There is another narrative, embedded in the sad life story of this fascinating figure, which is so eerie and absurd that it certainly steals the show: and this is the story of Kazinczy’s best friend, Angelo Soliman (1721–1796), a black slave who rose to become a prominent member of Viennese society. An extremely erudite person and a high-ranking freemason, Angelo Soliman was exploited by Viennese society in a variety of ways: some used him as a sexual toy; others as an intellectual stimulant whose presence would shed a new light on worn-out ideas. The ultimate embarrassment for posterity, however, is the fate of Soliman’s dead body. A husband, a father, a Christian, and a scholar, Soliman was skinned and stuffed after his death – a process meticulously documented by Péterfy lest the reader construe it as a mere abstraction – and exhibited in the Cabinet of Curiosities of the Natural History Museum in Vienna.

The fact that Angelo’s story is told by a Hungarian – or rather, three Hungarians, as Kazinczy tells it to his wife who in turn tells it to the reader, the third being the author himself – gives it a peculiar slant, and it may be especially interesting for readers of a blog about European literature. There is a scene in the novel where Ferenc and Angelo agree to meet in Vienna. To amuse his friend, Kazinczy dresses up in traditional Hungarian attire. When Angelo appears, it turns out the encounter is going to be even more fun than Ferenc expected as the former arrives wearing a gaudy kaftan and turban, flaunting a fan made of oystrich feathers. Angelo’s dress turns out to be a visual lesson to the young Kazinczy whereby the black freemason signals to the Hungarian: he should accept the fact that he would never be at home in the world. While this is certainly true of any mortal, it is especially true of these two, a couple of barbarians in the eyes of Viennese people.

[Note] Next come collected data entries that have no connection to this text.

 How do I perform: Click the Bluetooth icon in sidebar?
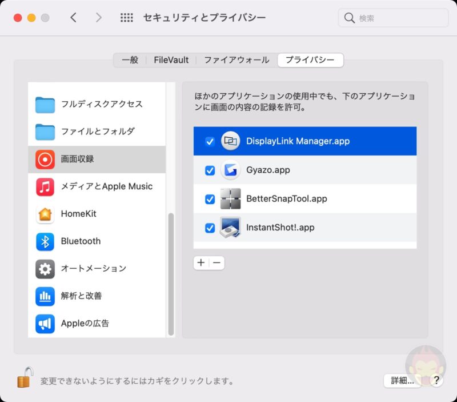click(45, 241)
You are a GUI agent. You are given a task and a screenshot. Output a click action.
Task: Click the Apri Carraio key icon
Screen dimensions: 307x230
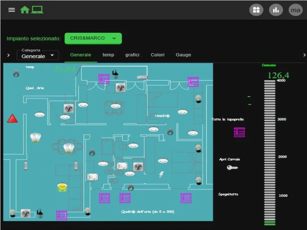coord(232,168)
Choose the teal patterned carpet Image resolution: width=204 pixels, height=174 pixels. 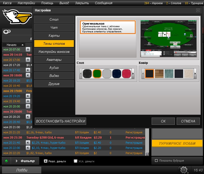point(169,74)

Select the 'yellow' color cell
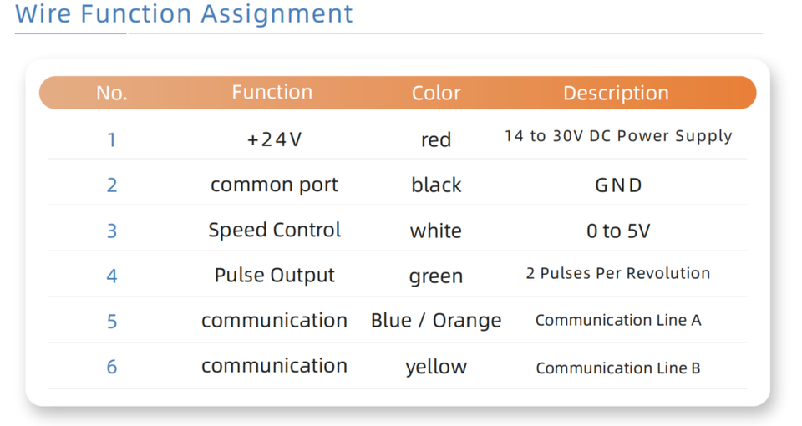[436, 367]
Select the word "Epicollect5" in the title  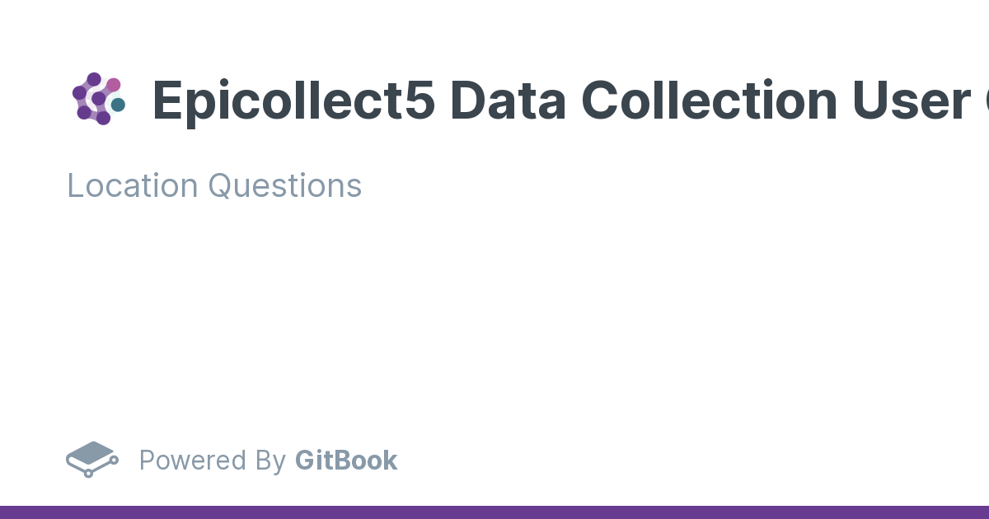tap(293, 101)
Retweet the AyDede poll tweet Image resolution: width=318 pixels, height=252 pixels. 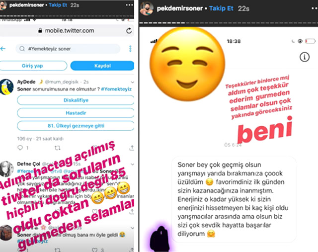(58, 148)
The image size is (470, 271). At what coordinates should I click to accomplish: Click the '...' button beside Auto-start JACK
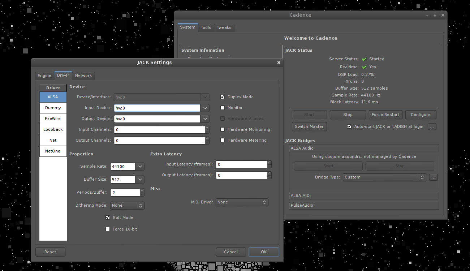pos(432,127)
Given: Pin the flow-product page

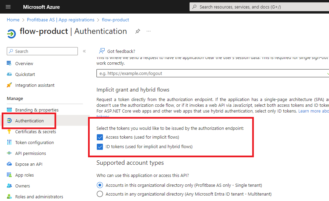Looking at the screenshot, I should pos(137,31).
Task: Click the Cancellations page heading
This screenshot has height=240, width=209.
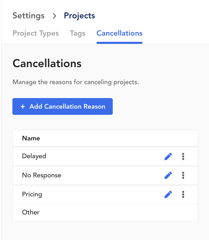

This scene harks back to an earlier moment: the first visit of young Ferenc and his father to Vienna. Dressed in their best clothes, filled with rapturous respect for what we would now call ’Western civilization,’ a concept they associate with their better selves, father and son are made fun of by people in the street who regard them as nothing but a bunch of barbarians. The incident serves as a bitter lesson to Ferenc who realizes that the cultivated, highly civilized imperial city does not reciprocate his enthusiasm, or does so only insofar as he consents to being a curio.

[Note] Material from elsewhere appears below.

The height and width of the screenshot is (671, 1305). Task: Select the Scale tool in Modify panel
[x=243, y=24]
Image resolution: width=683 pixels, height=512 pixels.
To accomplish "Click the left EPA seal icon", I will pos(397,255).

Whether as a locus of fear, desire or contempt, each culture, society, and era incorporates, and thus in a certain sense domesticates, its own Other. These two stories illustrate, in various settings and to varying degrees, what happens when the Other does not quite fit the role we intend to give them – a well-behaved victim, an exotic creature or a satanic enemy. But the ultimate victim is, of course, one who cannot speak up for himself. In this novel, the latter is powerfully present in the form of Angelo Soliman’s stuffed body. As opposed to other famous mummies of modern times – that of Jeremy Bentham, who requested that his body be preserved and showcased after his death as an ’auto-icon,’ exhibited to date at the University College London; or that of Lenin, the God of Soviet political religion – Soliman’s body is transformed into a multivalent sign: a specimen of the ’African race’ for contemporary scientists, an object of fright or amusement for visitors of the museum, a sign of Western racism for today’s reader, an object of meditation for Sophie – and we could continue the list.

How far can we expand experience by incorporating ’untellable’ experiences into language, without domesticating images of horror into a convenient sense of otherness? What lies beyond the realm illuminated by the civic virtue of acceptance and tolerance in our minds? And how can we transcend, yet at the same time maintain, our ethnic and religious identities in an age that seems to be reverting to pre-Enlightenment times in certain aspects? These are some of the disturbing questions that may arise in readers as they are trying to make sense of Angelo Soliman’s story told by Ferenc Kazinczy, as narrated by Sophie Török trying to make sense of both.